Jun 4, 2004

Talking 'Bout My Generation

Study Reports More 'Disconnected' Young: "Despite marked improvement in the lives of American children, a new study finds rising numbers of "disconnected" young adults — those who have no job, are not in school and have not progressed beyond a high school diploma. The Annie E. Casey Foundation study, offering an annual measure of how children are faring, showed that nearly one in six young adults — 3.8 million Americans from 18 to 24 — was not in school or the workplace in 2002."

I think that there is a general malaise and feeling of disorientation in today's young adults. I know from friends and collegues my age that we all seem rather...lost. Historically, our gender roles and class in society determined what we should do: get married, have kids, work until we die. Everything we did was essentially predetermined.
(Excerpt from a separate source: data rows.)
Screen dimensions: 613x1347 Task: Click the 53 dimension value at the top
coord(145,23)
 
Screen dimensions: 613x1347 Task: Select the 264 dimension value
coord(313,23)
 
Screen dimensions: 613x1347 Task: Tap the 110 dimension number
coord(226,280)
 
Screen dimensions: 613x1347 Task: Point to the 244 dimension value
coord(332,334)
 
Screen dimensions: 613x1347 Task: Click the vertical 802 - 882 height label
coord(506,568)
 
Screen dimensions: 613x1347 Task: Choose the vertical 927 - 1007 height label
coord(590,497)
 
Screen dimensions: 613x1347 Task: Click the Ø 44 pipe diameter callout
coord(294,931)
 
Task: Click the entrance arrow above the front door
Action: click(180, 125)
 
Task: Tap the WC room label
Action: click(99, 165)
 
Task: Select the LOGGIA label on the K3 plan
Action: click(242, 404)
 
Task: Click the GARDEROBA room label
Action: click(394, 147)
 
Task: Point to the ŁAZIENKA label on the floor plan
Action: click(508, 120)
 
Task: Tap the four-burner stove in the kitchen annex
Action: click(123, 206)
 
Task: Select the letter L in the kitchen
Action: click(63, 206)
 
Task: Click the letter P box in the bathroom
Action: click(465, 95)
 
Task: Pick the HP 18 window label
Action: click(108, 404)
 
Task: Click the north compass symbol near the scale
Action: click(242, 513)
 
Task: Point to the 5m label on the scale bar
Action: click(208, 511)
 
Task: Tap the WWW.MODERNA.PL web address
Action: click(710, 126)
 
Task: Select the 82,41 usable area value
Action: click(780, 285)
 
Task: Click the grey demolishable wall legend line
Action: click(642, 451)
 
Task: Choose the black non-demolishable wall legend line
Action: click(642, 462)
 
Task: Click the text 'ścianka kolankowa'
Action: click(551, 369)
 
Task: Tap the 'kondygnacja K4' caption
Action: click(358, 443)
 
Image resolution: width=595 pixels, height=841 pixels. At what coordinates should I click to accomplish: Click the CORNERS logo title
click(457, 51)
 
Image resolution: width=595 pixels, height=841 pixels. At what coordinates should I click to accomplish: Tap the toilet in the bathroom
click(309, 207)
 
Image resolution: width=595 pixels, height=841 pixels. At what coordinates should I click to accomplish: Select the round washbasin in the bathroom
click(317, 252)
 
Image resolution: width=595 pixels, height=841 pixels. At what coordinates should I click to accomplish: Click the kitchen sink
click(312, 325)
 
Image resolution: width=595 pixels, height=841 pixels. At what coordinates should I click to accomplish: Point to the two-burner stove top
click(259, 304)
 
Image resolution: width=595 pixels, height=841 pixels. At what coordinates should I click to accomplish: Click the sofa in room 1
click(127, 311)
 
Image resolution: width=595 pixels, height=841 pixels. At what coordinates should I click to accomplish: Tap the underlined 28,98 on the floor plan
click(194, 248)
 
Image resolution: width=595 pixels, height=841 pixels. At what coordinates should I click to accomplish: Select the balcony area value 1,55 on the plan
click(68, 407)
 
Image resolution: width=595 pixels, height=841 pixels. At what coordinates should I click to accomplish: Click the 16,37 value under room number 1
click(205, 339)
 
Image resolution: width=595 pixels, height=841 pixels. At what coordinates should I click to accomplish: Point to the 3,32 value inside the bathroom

Parents arranged marriages. Children were the natural result of sex without contraception. You either stayed home with the child, if you were a woman, or you probably did what your father did. There was no decision to be made, no direction to be followed. People's lives were more determined than they are today. Today you can do what ever you want, whenever you want. If you don't have to get married and have children at 18, why would you want to? So people wait. You can also choose any career you want, but the sheer number of options is unlimited, so people don't choose. Or they don't know what to choose or how to make that choice so they shut down.

The world is vastly different from what it was 50 years ago. The quarter-life crisis is now an epidemic without any real sign of relief. Our parents don't get it, because at 25 their lives were not the same as ours are now. We have no direction, no motivation, no goals, and they don't get it, because it wasn't an issue for them, so they can't help us effectively even if they want to.

Fortunately, I think that most people weather the storm of disenchantment and disorientation effectively. I've seen many people enter the storm and come out relatively unscathed but stronger with poise and direction and purpose. I think that this is just a trait of our generation, whatever that may be. We are the children of the baby boomers. We are the new lost generation. We are not generation X. We are generation next.